Die Regierung in Kiew forderte, das Gebiet um den Meiler zu einer entmilitarisierten Zone zu machen. Auch der Chef des staatlichen ukrainischen Nuklearkonzerns Energoatom, Petro Kotin, forderte Friedenstruppen in dem Kraftwerk zu stationieren. Russische Truppen haben das Kraftwerk seit Anfang März besetzt, es wird aber noch von ukrainischen Technikern betrieben. Kotin forderte im ukrainischen Fernsehen, dass die Weltgemeinschaft dafür sorgen müsse, die Besatzer zu vertreiben und eine entmilitarisierte Zone zu errichten, die von Friedenstruppen überwacht werde.

Inspektion durch UNO-Atom-Agentur gefordert

In Wien forderte der Ständige Vertreter der Ukraine bei den hier ansässigen internationalen Organisationen, Jewhenij Zymbaljuk, am Montag eine schnelle Inspektion des Atomkraftwerks Saporischschja durch die Internationale Atomenergie-Agentur (IAEA) gefordert: spätestens bis Ende des Monats, aber "am liebsten schon morgen", so Zymbaljuk. "Die Situation sieht leider nicht gut aus." Eine Beschädigung des Kraftwerks hätte nicht nur für die Ukraine "gewaltige Konsequenzen", warnte er. Mehrere Sensoren zur Strahlenüberwachung am AKW seien durch die Schüsse zerstört worden, auch Stromleitungen hätten einen Schaden davongetragen. "Russland versucht, das ukrainische Stromnetz in der Region abzuschalten", so Zymbaljuk.

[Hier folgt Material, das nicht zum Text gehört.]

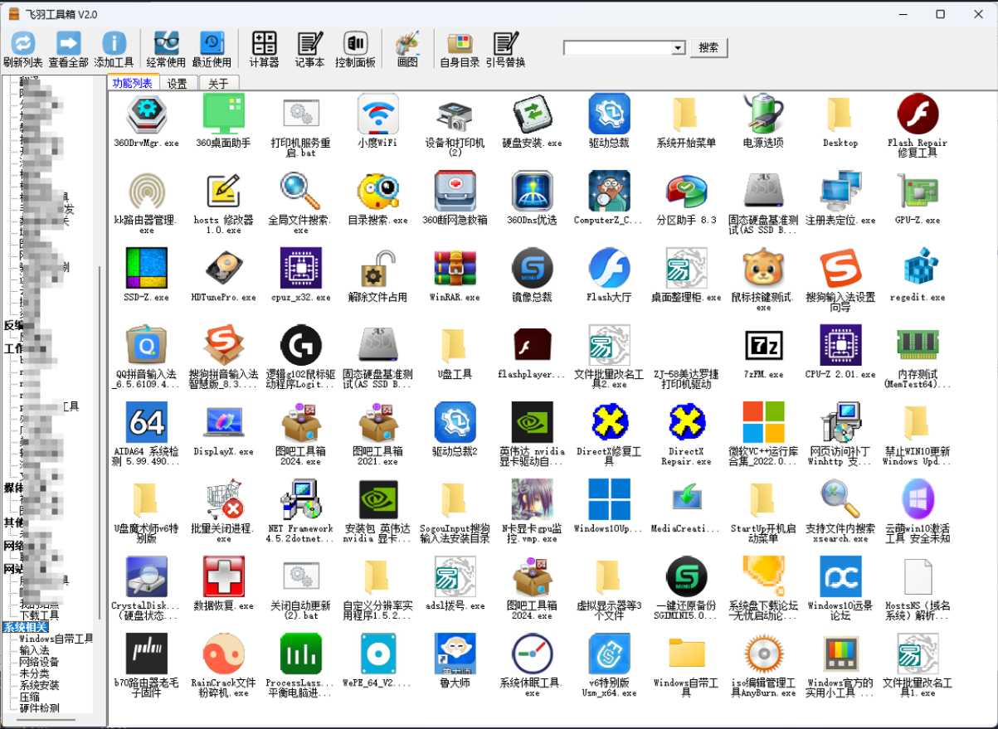Select the 7zFM.exe icon
Image resolution: width=998 pixels, height=729 pixels.
coord(763,345)
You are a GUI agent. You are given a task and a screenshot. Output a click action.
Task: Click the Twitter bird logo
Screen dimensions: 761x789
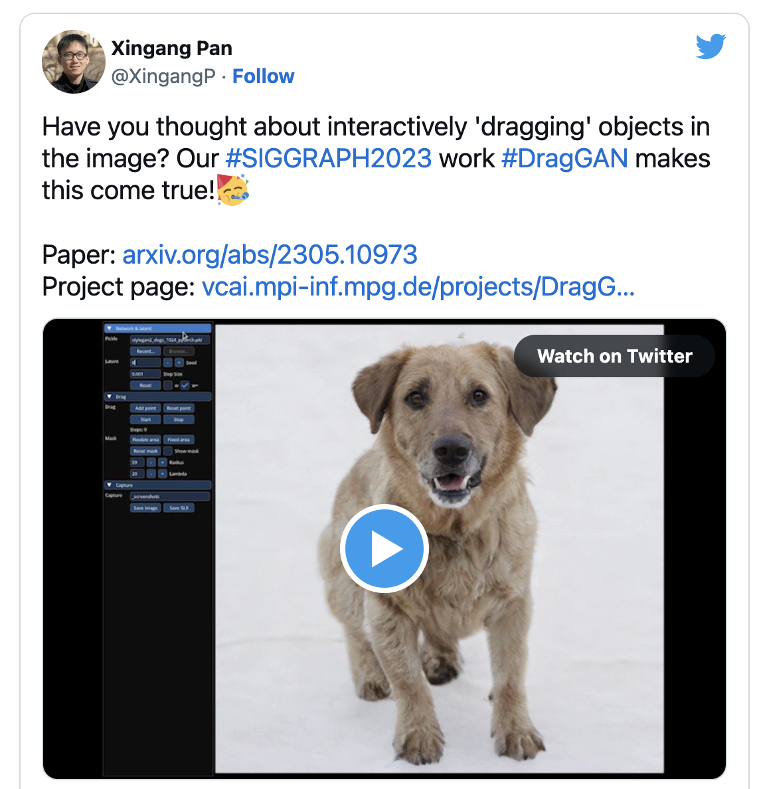coord(711,46)
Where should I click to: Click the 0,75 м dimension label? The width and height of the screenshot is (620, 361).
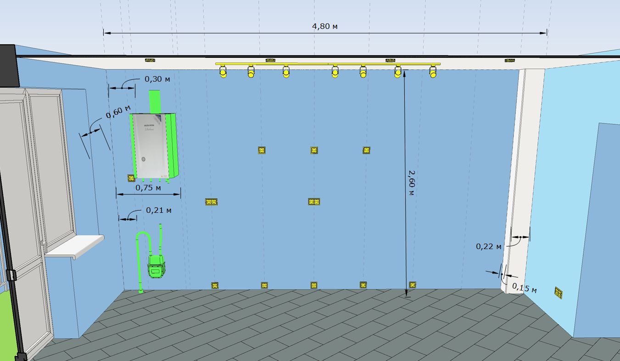148,188
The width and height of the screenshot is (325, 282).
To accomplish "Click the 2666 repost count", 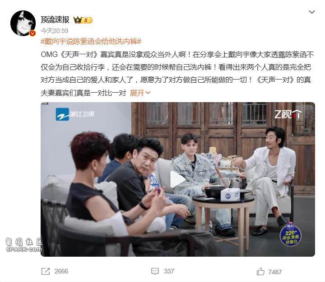I will tap(61, 271).

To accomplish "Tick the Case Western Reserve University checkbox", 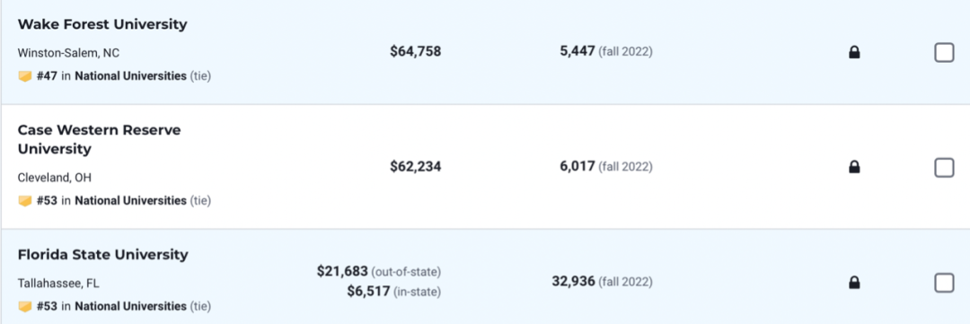I will click(944, 168).
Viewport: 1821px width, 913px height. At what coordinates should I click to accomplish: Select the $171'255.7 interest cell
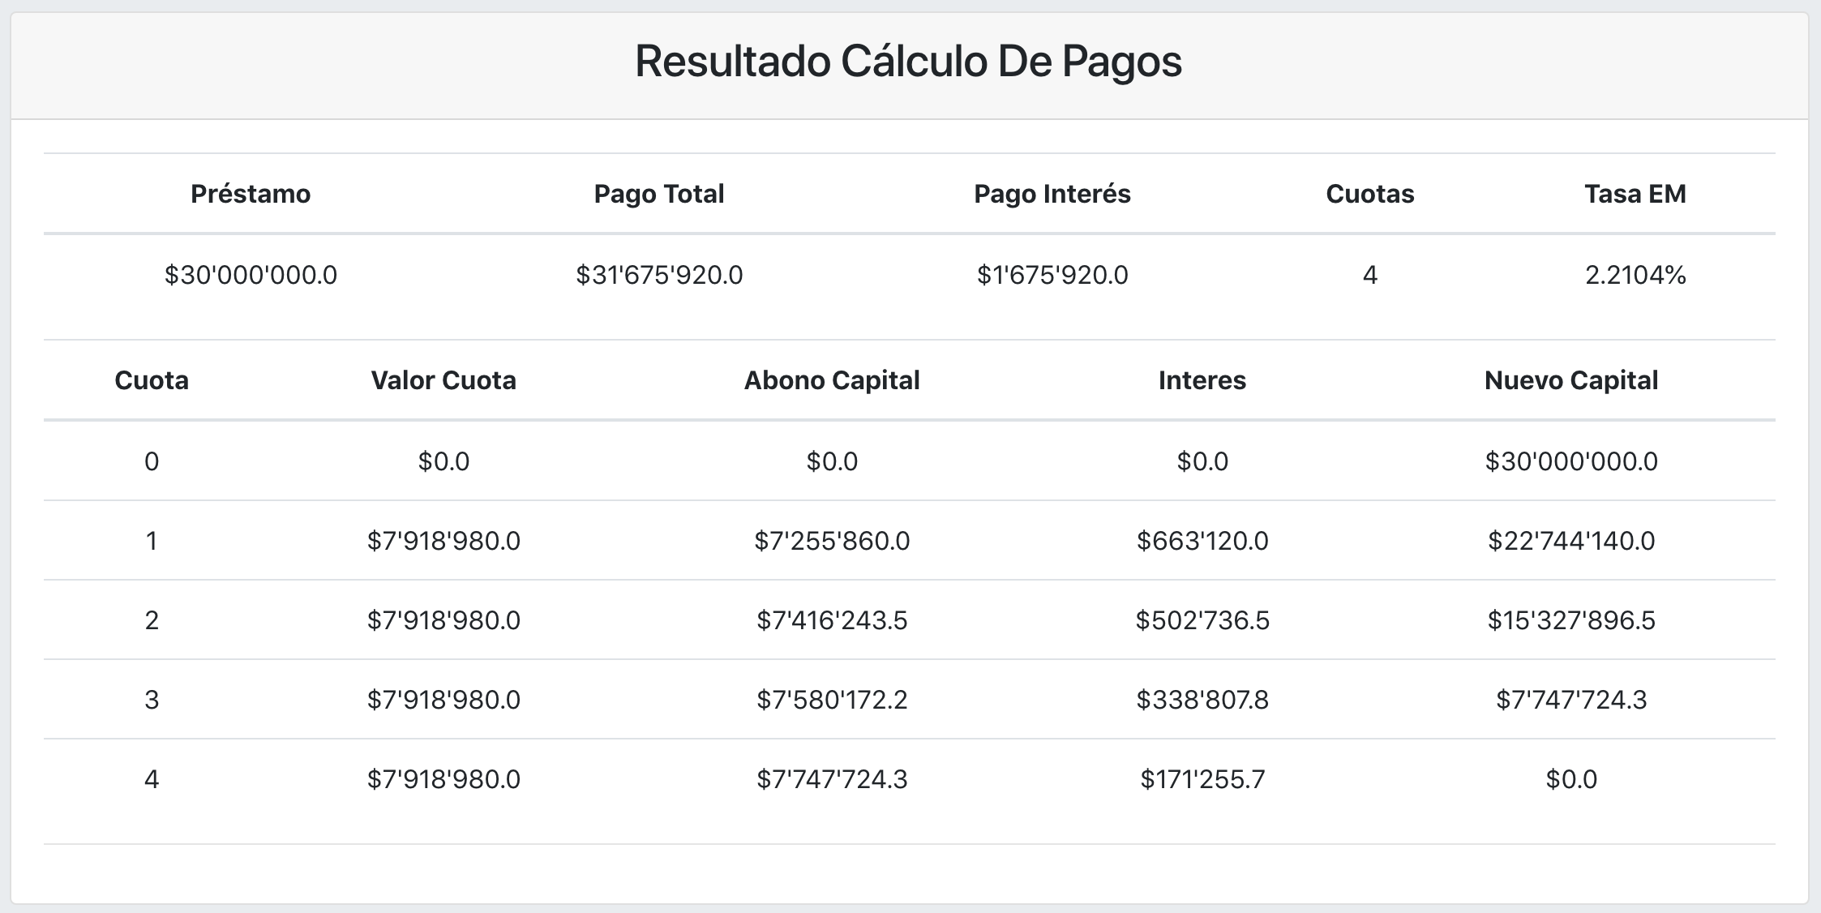[1202, 779]
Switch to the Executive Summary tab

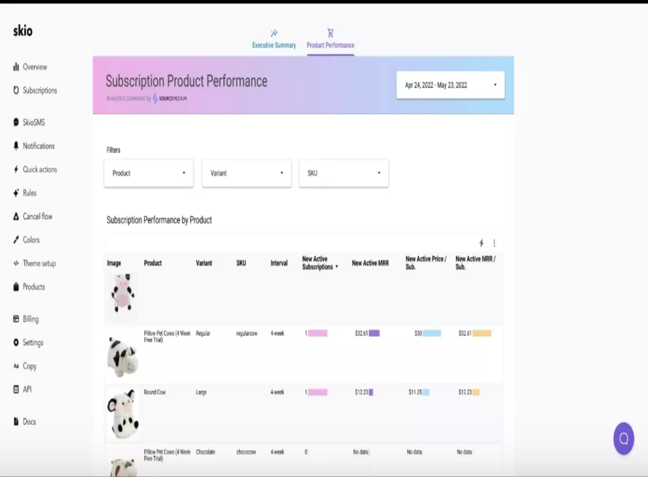point(274,39)
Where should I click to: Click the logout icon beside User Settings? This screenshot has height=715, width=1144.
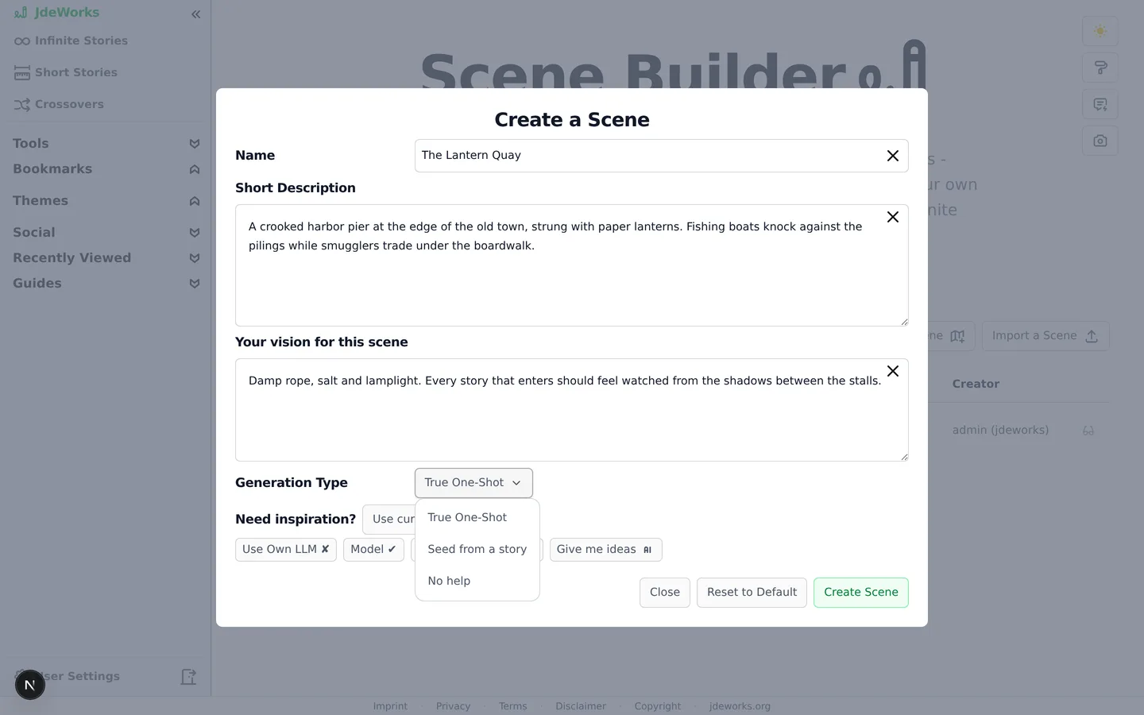click(188, 677)
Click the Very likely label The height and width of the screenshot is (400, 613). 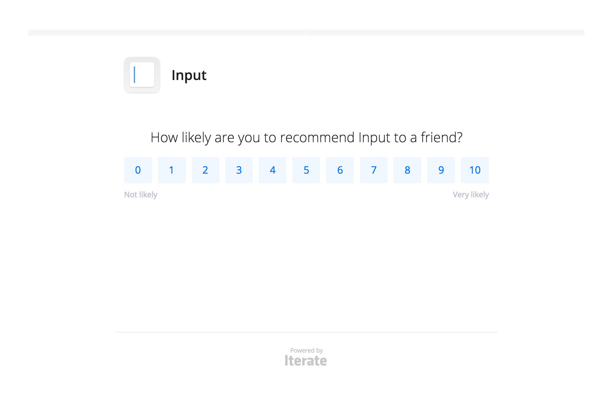(471, 194)
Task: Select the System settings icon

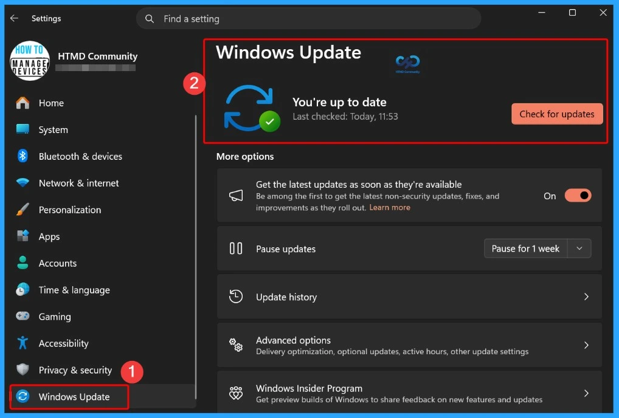Action: pyautogui.click(x=22, y=129)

Die ukrainischen Mitarbeiter des Werks seien zwar Profis, doch mit den derzeitigen Arbeitsbedingungen unter den russischen Besatzern sei professionelle Arbeit dennoch schwer. Zymbaljuk sprach in diesem Zusammenhang von psychischem sowie physischem Druck. Die IAEA treffe bereits Vorbereitungen für eine Inspektion; man sei mit der UNO-Agentur in Gesprächen darüber. "Ohne starken internationalen Druck wird es schwer sein, Russland zu vertreiben", erklärte der Diplomat.

Nach russischen Angaben verlief der Betrieb des mehrfach beschossenen Atomkraftwerks am Montag normal. Militär und Vertreter der russischen Atomaufsicht seien vor Ort und beobachteten die Lage, zitierte die russische Nachrichtenagentur Interfax den von Russland eingesetzten Leiter der lokalen Provinzverwaltung.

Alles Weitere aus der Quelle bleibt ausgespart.